==== Records provided

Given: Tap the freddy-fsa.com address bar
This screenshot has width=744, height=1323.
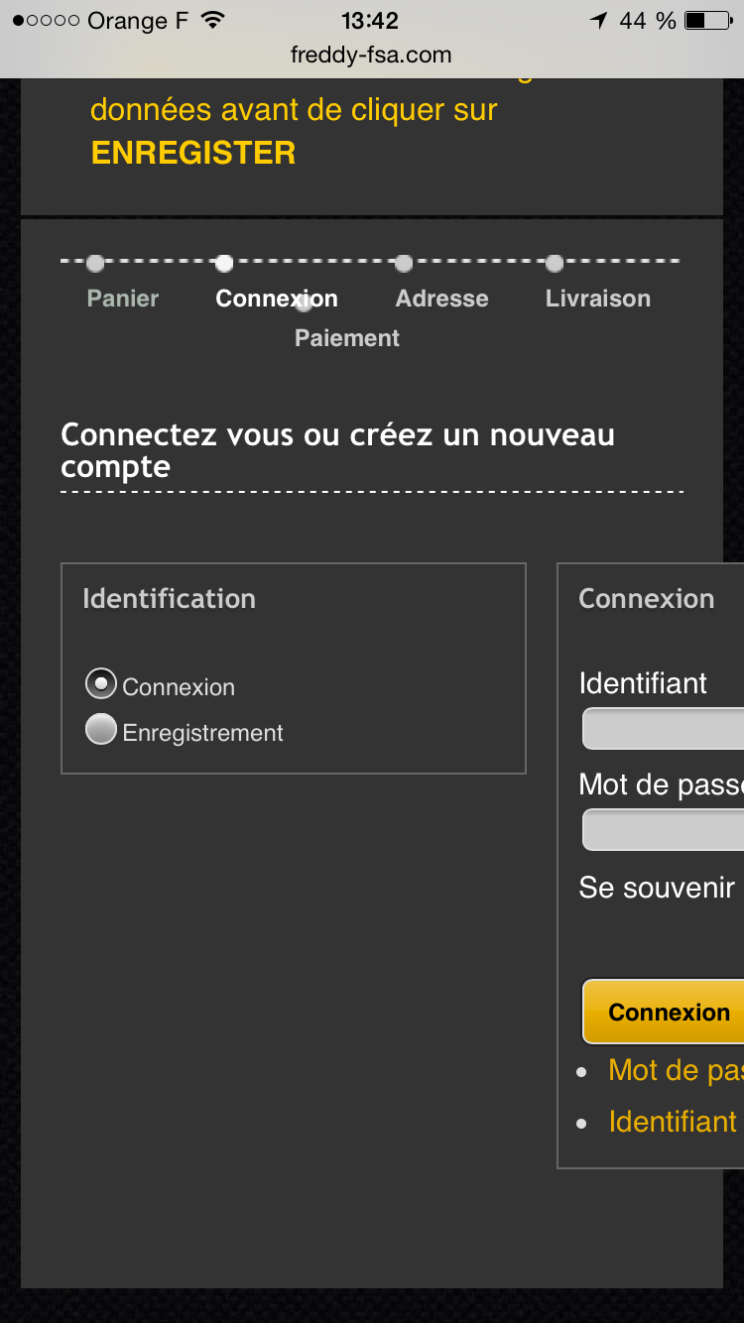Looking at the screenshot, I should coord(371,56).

========
==== Records provided

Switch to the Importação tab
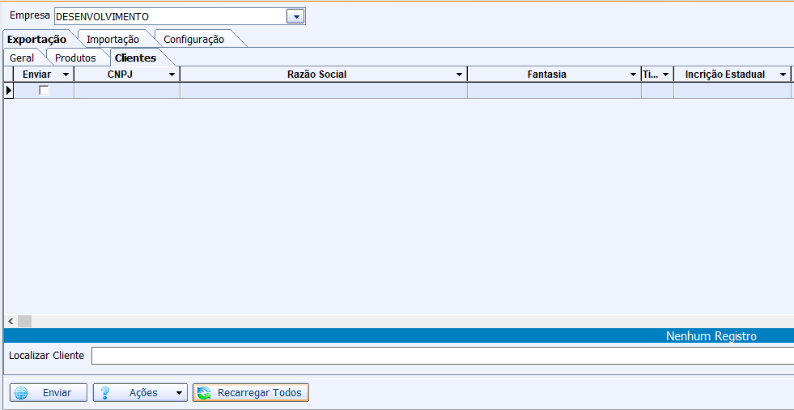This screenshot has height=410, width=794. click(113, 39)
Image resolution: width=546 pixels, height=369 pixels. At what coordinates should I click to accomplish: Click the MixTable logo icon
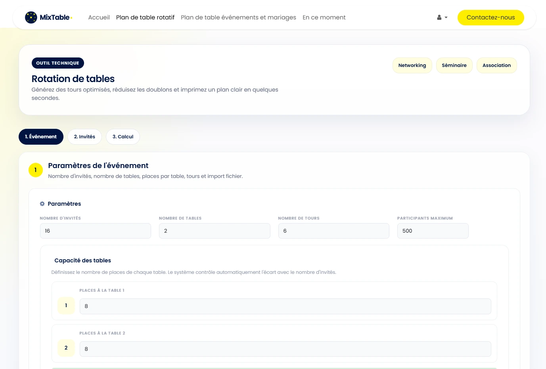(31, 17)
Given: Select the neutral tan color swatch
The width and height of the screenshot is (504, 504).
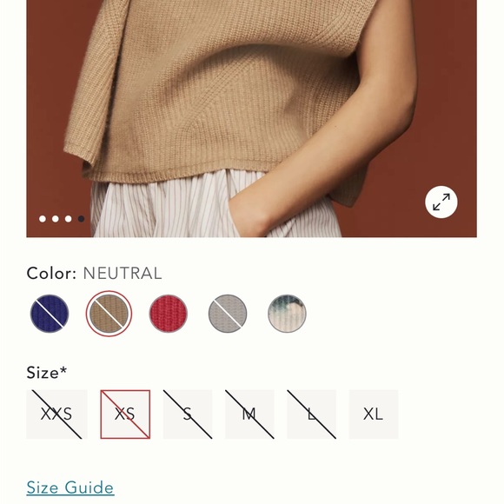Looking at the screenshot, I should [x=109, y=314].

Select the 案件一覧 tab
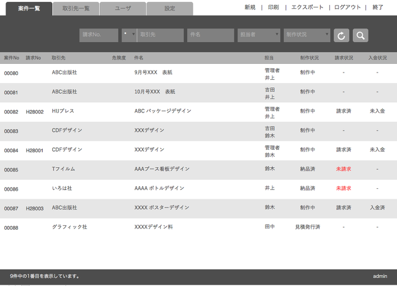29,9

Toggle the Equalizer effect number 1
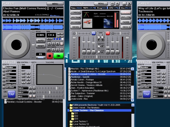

========
==== Records provided

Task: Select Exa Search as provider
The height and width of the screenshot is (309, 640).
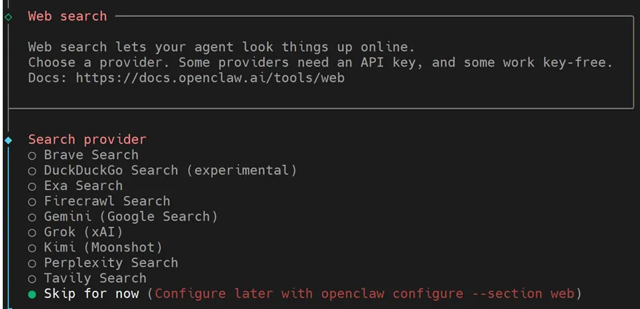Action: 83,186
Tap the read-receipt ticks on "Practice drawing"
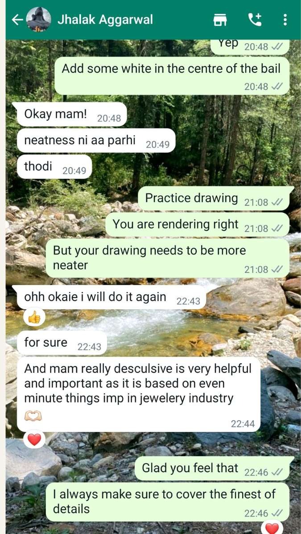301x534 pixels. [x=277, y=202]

========

## What the task asks
Copy the lines word for word, beginning at the line that contains "Given: Tap the freddy-fsa.com address bar" and stopping after the line that contains "Looking at the screenshot, I should coord(371,56).". Leave the pictures out of your answer.

## Response
Given: Tap the freddy-fsa.com address bar
This screenshot has width=744, height=1323.
Looking at the screenshot, I should coord(371,56).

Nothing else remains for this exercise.